A mouth gate should definitely be used during a dental examination. This is the only way to identify possible problems. This is because the veterinarian has to partially disappear into the horse’s mouth up to the elbow in order to reach the posterior cheek teeth. During a routine check, the veterinarian checks whether hooks have formed or whether misalignments have occurred, e.g. whether the incisors are longer than the molars. Such irregularities can easily be corrected by shredding. In addition, tartar is removed and the teeth are checked for caries. The vet will also check whether there is any inflammation or injury in the mouth. Another reason for the regular visit to the dentist: “With a horse that is always examined at similar intervals, the veterinarian can much better estimate in which intervals, for example, hooks form or teeth have to be grated,” says Parzer.

Sedation or general anesthesia?

If one tooth is longer than the others, it must be ground off.

Photo: Anna Castronovo

In such a routine treatment, which lasts about an hour, the horse is lightly anaesthetised to save him stress. Then the horse dozes in a relaxed standing position and the vet can examine and treat the teeth in peace. “I would never do a dental treatment without sedation,” says veterinarian Parzer. “After all, you can’t tell a horse to keep its mouth open and its head still. The risk of injury for horse and human would also be extremely high without anaesthesia. In addition, I could not do my work on a horse that hits its head or tries to tear itself away properly.” In case of a painful treatment, e.g. if a tooth has to be extracted, the affected area can also be anaesthetised locally. General anesthesia is only used for dental treatments in extreme emergencies. “General anesthesia is always a high risk,” explains Parzer. “The horse has to be laid down and then tries to get up in panic when waking up, injuring itself and the people around it. The decisive difference: during sedation, the horses stop and come back to themselves relatively quickly. “We make the world a little pink for the horses for the duration of the treatment,” jokes the veterinarian. That’s what many people would wish for during a visit to the dentist.

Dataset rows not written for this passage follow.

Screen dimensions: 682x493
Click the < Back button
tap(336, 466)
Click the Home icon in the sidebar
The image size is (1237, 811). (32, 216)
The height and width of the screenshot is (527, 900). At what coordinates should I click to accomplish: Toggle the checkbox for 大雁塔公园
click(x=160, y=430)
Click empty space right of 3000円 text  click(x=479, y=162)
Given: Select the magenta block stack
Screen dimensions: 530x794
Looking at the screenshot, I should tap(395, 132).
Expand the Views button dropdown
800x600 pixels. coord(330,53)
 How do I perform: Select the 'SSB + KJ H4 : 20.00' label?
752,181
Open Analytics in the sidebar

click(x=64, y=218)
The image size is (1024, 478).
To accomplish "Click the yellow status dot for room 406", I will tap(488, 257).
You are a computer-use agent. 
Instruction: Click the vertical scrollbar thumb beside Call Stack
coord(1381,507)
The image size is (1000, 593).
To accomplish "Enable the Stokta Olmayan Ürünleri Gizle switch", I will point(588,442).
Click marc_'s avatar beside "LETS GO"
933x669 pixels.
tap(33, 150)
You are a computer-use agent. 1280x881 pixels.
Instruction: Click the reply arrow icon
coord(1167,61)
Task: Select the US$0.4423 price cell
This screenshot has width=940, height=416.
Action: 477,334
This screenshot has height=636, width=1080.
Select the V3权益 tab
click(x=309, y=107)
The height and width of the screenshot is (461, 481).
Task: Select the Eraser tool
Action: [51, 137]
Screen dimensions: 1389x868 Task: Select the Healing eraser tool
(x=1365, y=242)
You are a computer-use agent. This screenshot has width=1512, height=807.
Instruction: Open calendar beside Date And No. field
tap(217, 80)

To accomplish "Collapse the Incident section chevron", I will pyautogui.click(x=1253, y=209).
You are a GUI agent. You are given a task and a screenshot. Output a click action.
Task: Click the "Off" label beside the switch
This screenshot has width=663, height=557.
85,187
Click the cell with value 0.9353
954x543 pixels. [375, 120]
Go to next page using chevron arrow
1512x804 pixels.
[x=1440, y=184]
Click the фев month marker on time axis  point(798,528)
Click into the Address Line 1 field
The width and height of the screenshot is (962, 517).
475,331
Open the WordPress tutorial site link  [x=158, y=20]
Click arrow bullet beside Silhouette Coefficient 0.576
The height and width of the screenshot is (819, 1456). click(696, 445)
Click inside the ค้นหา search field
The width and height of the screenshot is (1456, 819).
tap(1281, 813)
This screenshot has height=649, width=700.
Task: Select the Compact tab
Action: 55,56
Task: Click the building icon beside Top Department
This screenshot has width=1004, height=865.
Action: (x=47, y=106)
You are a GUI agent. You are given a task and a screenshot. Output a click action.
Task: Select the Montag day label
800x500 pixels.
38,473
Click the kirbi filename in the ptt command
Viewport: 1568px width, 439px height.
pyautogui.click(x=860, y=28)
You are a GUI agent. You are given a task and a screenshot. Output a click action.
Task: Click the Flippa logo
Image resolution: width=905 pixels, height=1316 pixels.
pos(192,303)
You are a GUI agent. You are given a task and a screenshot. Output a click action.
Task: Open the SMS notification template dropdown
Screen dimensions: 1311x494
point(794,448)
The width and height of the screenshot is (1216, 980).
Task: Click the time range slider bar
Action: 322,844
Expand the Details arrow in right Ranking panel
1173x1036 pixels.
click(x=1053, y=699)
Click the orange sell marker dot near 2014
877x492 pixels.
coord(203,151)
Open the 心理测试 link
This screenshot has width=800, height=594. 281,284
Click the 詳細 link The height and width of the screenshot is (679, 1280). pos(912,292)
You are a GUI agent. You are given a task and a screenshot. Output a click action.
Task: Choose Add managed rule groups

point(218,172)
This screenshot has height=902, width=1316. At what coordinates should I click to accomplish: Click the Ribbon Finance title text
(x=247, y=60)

Veterinarian or horse dentist?

Important to know: Only a veterinarian is allowed to give an anaesthetic injection. There are also so-called dentists, but this title is not protected – in principle, anyone can call himself a dentist. Horse dental practitioners or horse dentists have not acquired their specialist knowledge through veterinary studies, but through courses and examinations, e.g. at the IGFP (International Society for the Functional Improvement of Horse Teeth). There are dentists who therefore work together with veterinarians – but this costs the horse owner correspondingly more. The title “horse dentist” may not be used by the way at all. Our tip: The best thing to do for a dental examination is to contact a veterinarian who specialises in dentistry.

Veterinarian Dr. Sophia Parzer graduated in 2009 with a doctorate in equine teeth and specializes in dental treatment.

Photo: Anna Castronovo


A trained journalist who has turned her passion into her profession: Anna writes about riding lessons, breeding & sports, medicine, keeping & feeding. She has been riding since childhood and owns her own horse.